Lenders will start by lending to properties that have the least amount of risk and need the money the least. For example, fully leased office buildings that are better quality and in good locations with high-credit tenants will always attract the most interest. In a world where credit is difficult to ascertain, some landlords may feel that they would rather have many small tenants where they don’t have to depend on the credit of any of them. Income is diversified among them, so if any go down, it has no material effect on the property overall. Those will be the early properties that will get financed. Whereas in a building with a few large tenants, if any of them go down, it has a large impact on the whole building.
What do you expect on the retail front in New York in 2009?
There will be a general trend away from opulence. That will have an impact on retailers. Having said that, the lifestyle of the wealthiest echelon of Manhattanites won’t be impacted, but they may think it’s not appropriate to continue consuming the way they did prior to the change in the world. [But] if you look around the country or the world at the density levels per square foot, Manhattan has one of the lowest ratios. So while retail pain will be felt, it is not traditionally an over-retailed market.
We’ve already seen some layoffs in the New York commercial brokerage world. Do you expect that to continue?
In the last cycle, the commercial broker ranks shrank from 2,000 to 800. I don’t know the correct number currently, but it could well be that half the brokers will explore alternate opportunities.
Do you think there will be another Macklowe-like downfall in New York City in 2009?
There could well be. There could be several. Who else is positioned to have that experience? One of the comments I have heard is that Macklowe is not the only guy to have overpaid; he’s just the only one to have done so with one-year financing. I can’t think of anybody else that bought that large a portfolio in Manhattan. [But] I think there are others facing challenging times where properties may get taken back by lenders.

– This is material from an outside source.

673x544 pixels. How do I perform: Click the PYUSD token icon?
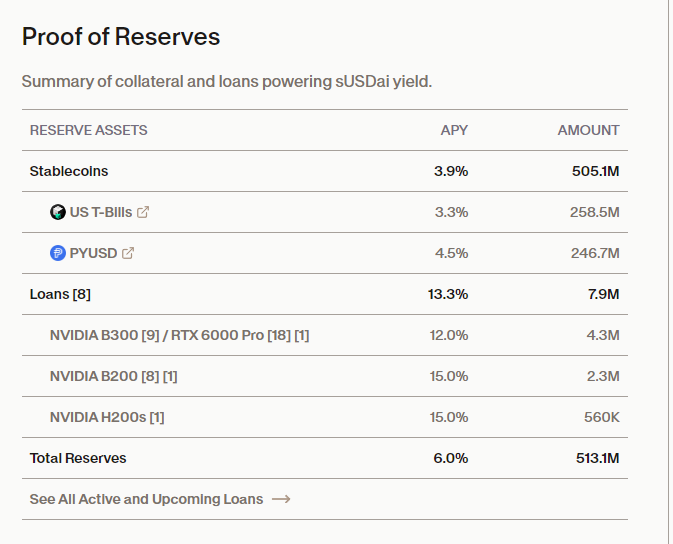58,253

Barry Gosin CEO, Newmark & Co.
What do you think is going to happen with building sales activity in 2009?
I actually think sales activity will pick up as long as the price discovery period is over. People are looking to take advantage of the opportunities in less expensive real
estate at high cap rates.
What do you expect to happen with commercial rents in the New Year? Do you think they’ll continue to drop?
There has been a decrease of 14.2 percent in the last quarter, and we’ll probably see it continue to drop an equivalent amount in the next six months.
Which type of investor or sector of the market will lenders be most keen to lend to in 2009?
That’s a function of underwriting and leverage. Underleveraged multi-family rental housing is the best bet to get financing.
We’ve already seen some layoffs in the New York commercial brokerage world. Do you expect that to continue?
Well, we haven’t laid off any brokers. We think it’s a great opportunity to attract talent. In fact, we are still hiring. I think there will be brokers who, in the nature of survival of the fittest, may not be able to withstand [the environment].